> Given instruction: Please find every line in the data below that contains the string "agent", and copy each of those lines. Case counts when matching.

> Listing:

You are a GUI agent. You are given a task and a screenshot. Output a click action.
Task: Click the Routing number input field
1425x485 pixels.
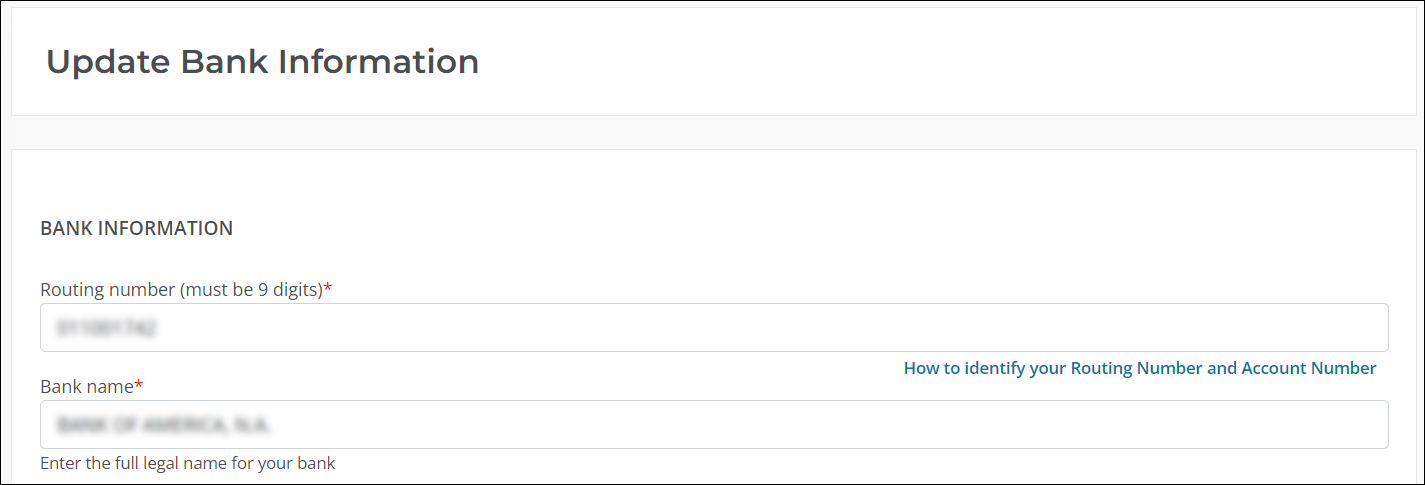click(714, 327)
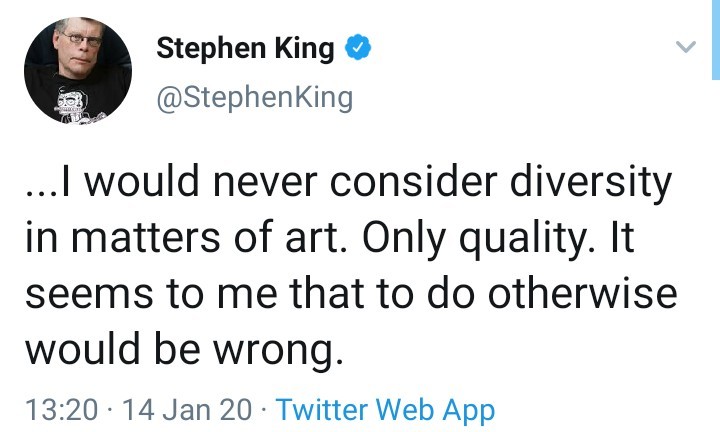Click the blue verified badge

tap(357, 47)
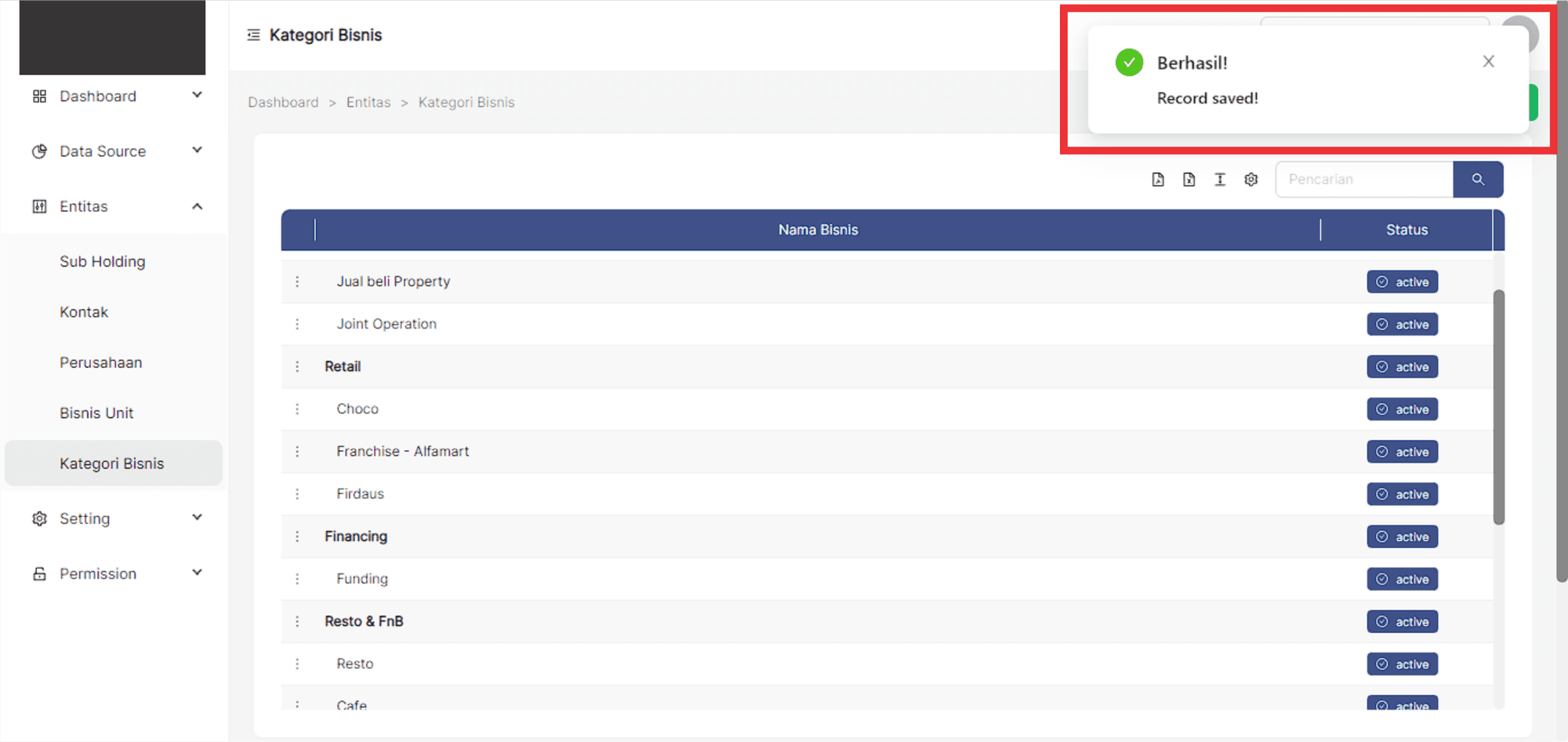Screen dimensions: 1568x742
Task: Open three-dot menu for Financing row
Action: pos(297,536)
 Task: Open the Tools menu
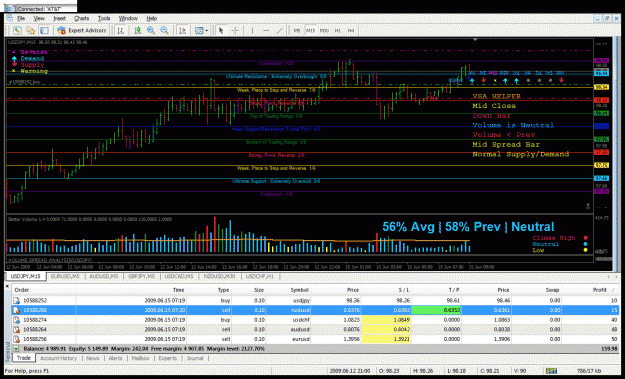(x=104, y=18)
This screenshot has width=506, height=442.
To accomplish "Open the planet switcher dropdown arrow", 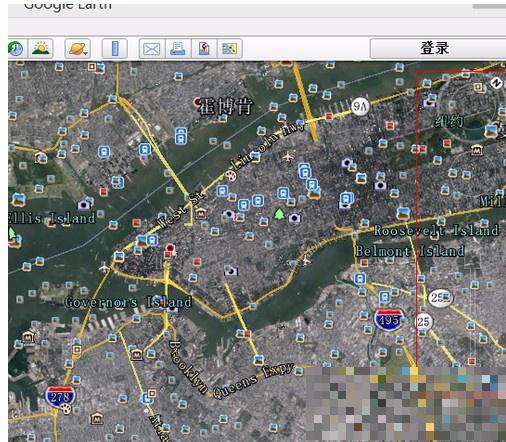I will tap(86, 53).
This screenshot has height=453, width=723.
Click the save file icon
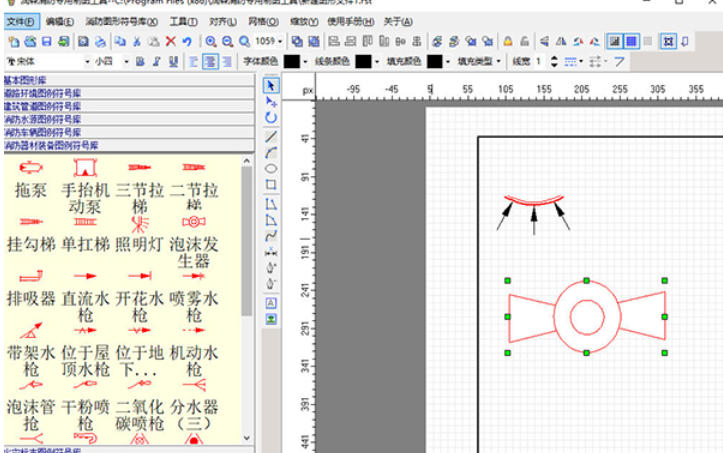[x=46, y=41]
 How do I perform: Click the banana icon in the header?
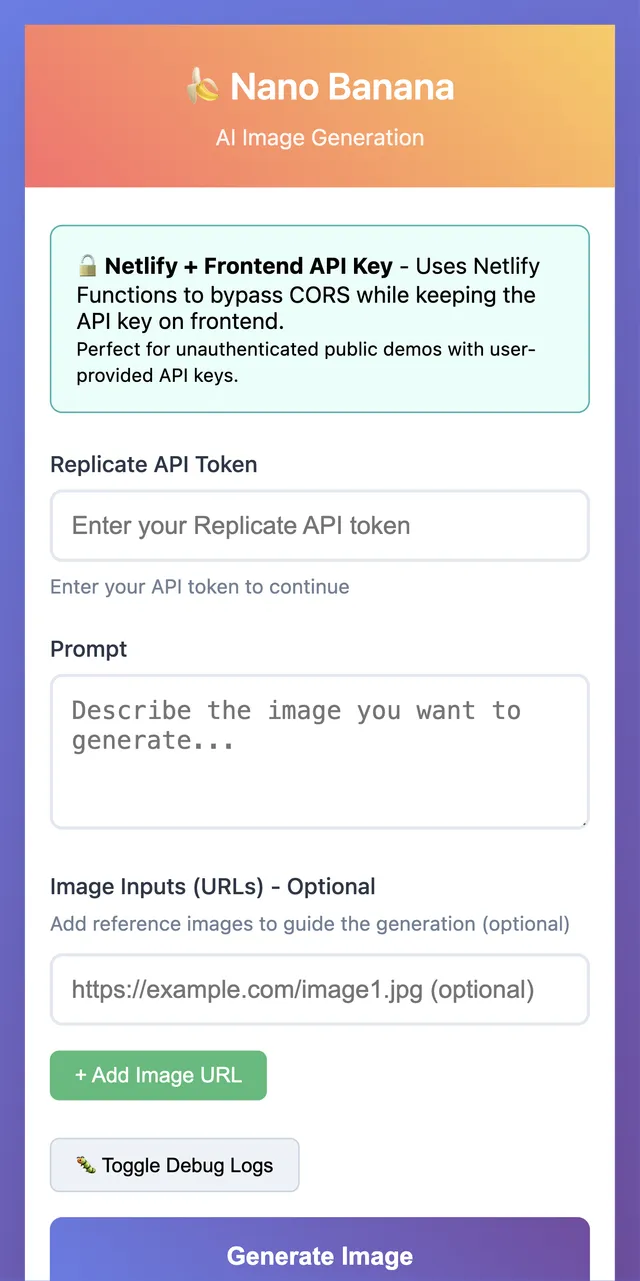coord(206,87)
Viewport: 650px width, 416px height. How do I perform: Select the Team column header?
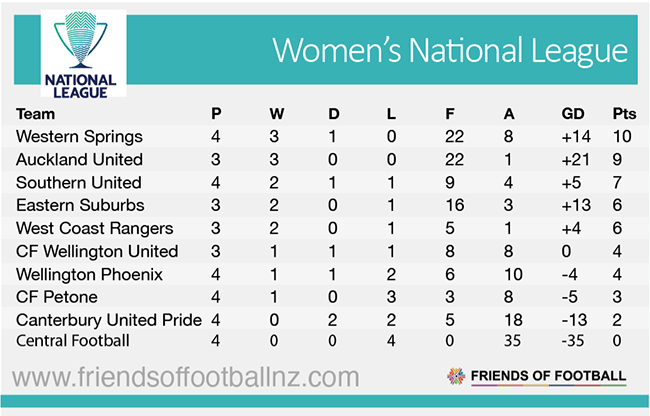pyautogui.click(x=36, y=113)
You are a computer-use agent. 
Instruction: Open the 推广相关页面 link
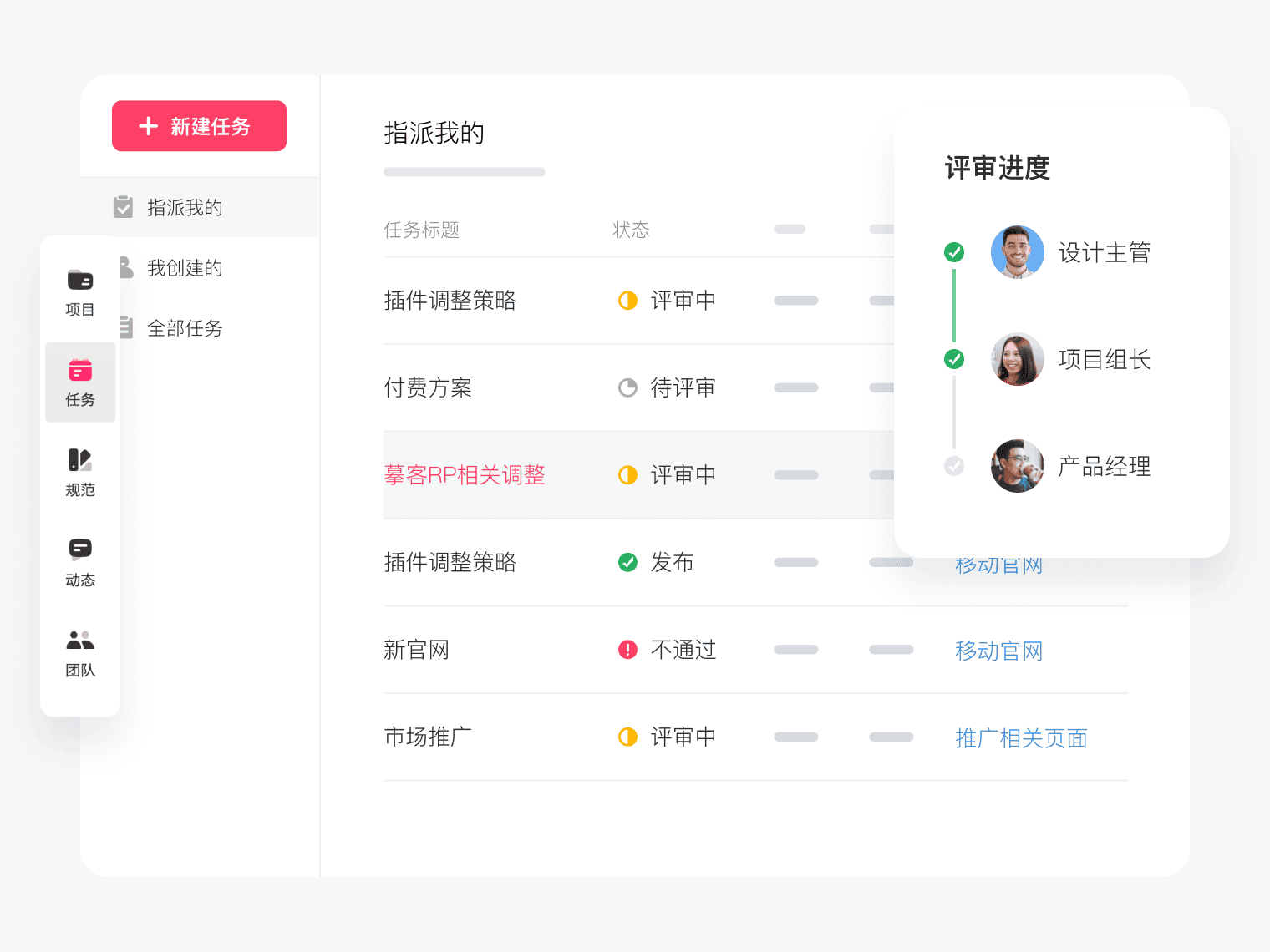pyautogui.click(x=1021, y=738)
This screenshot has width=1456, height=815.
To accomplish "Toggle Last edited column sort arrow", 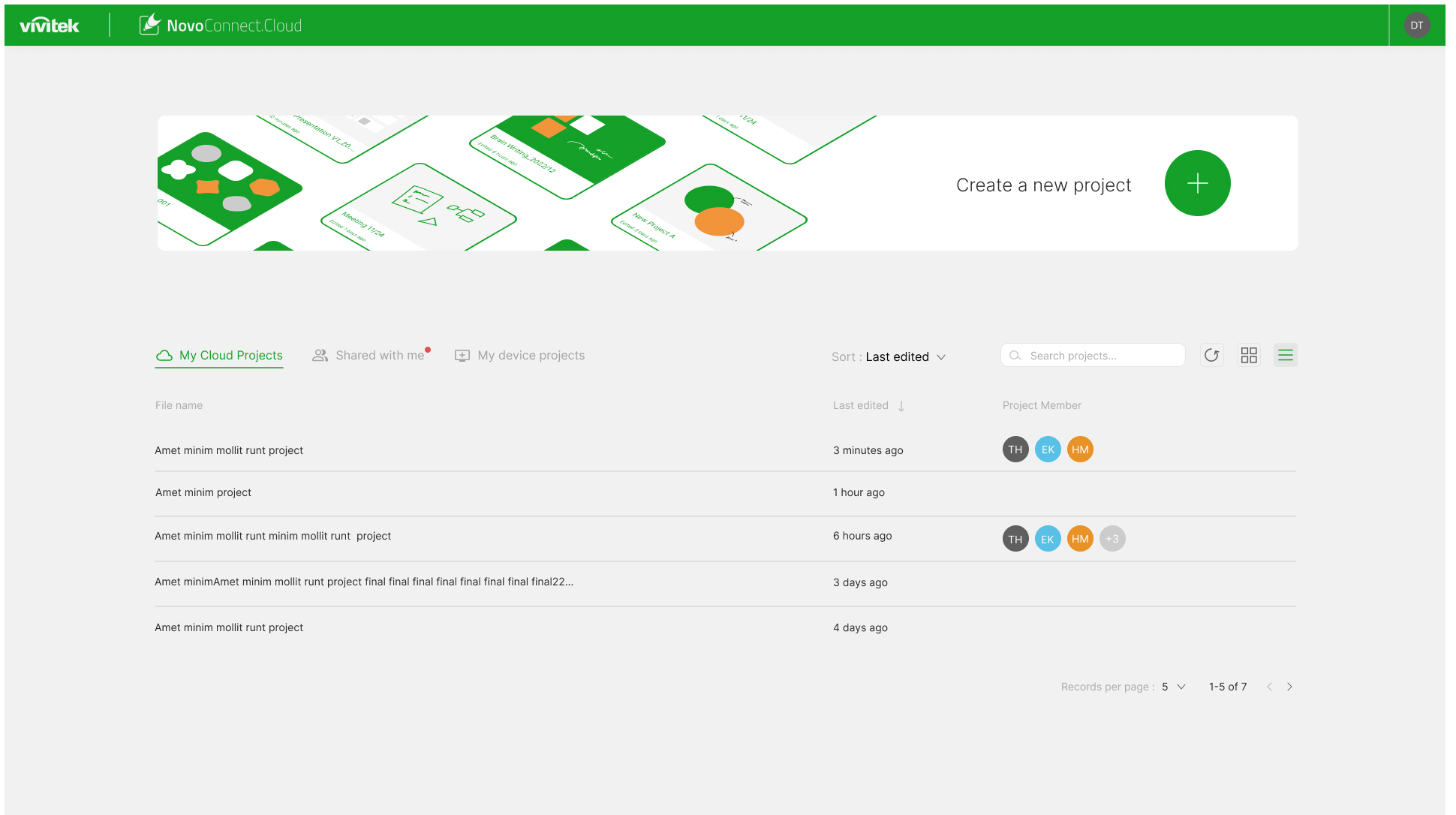I will pyautogui.click(x=901, y=406).
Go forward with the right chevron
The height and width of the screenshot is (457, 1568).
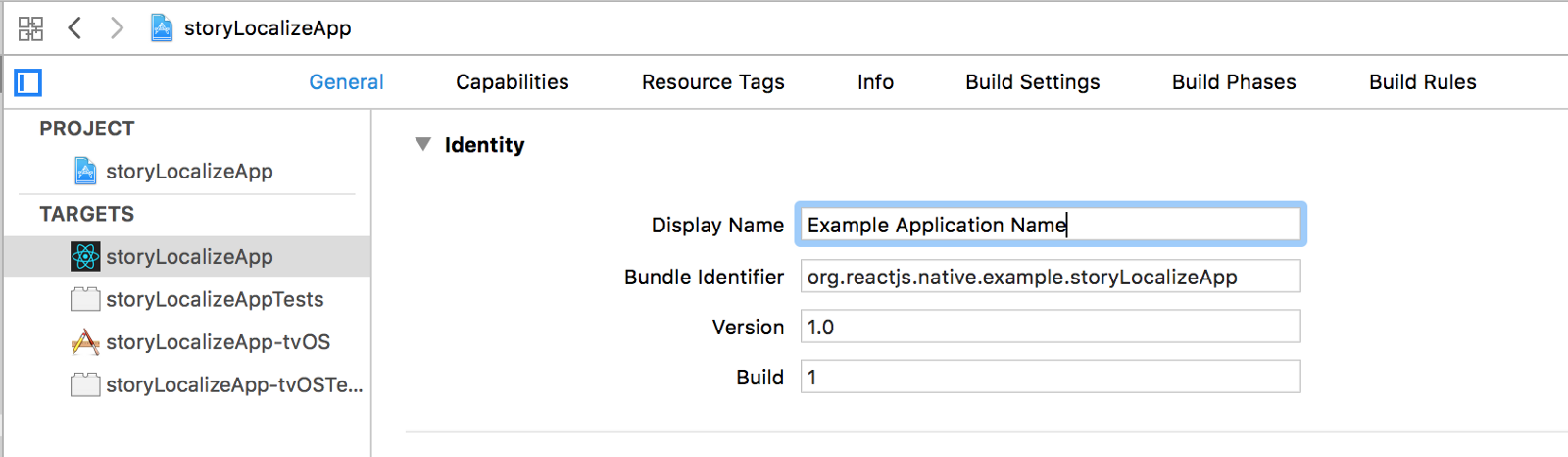(x=117, y=27)
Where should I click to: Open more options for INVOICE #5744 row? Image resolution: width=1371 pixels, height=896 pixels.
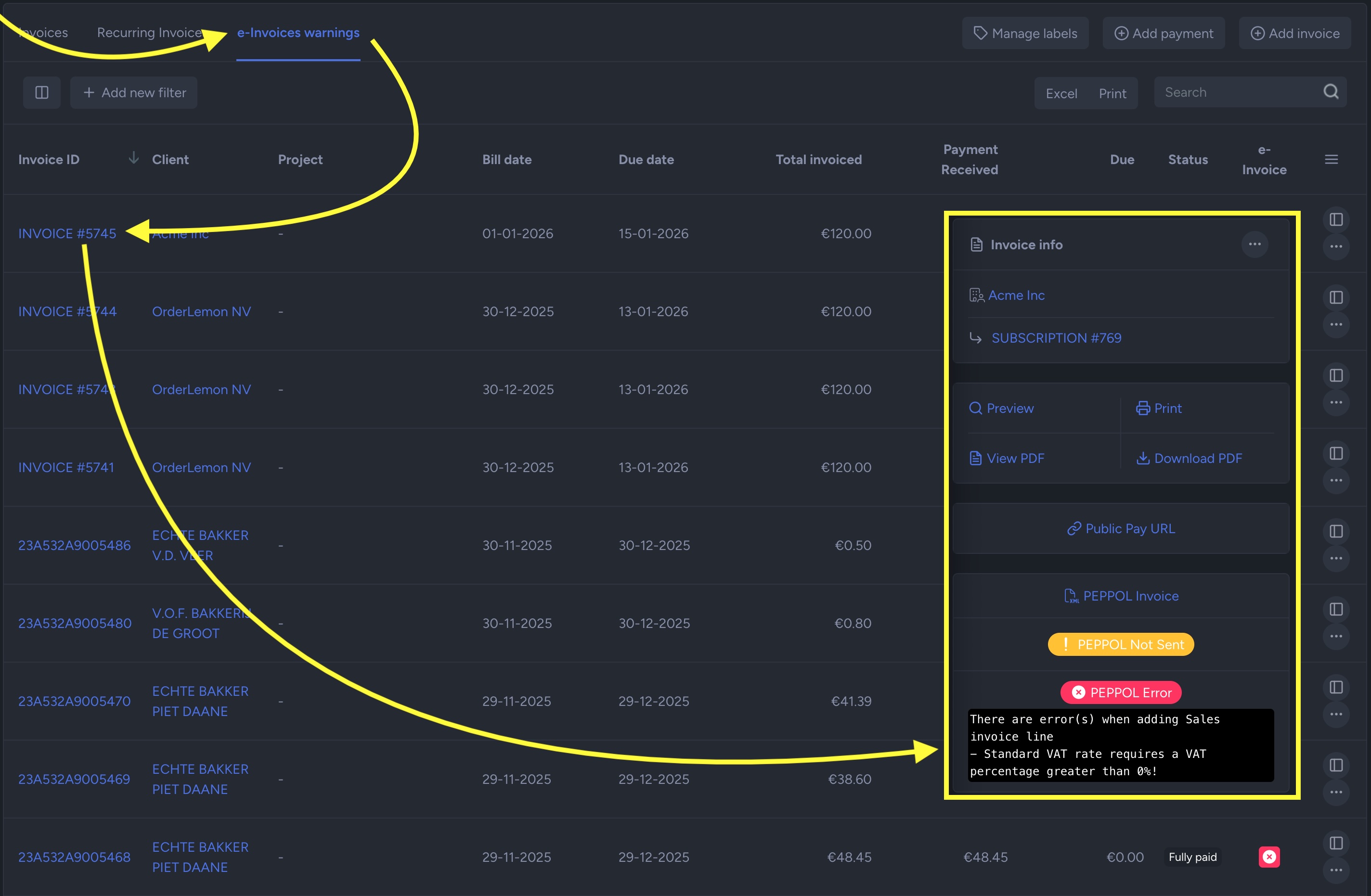1336,325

> Response to the exercise:
You are a GUI agent. You are given a task and a screenshot. Output a click action.
You are a computer-use agent. 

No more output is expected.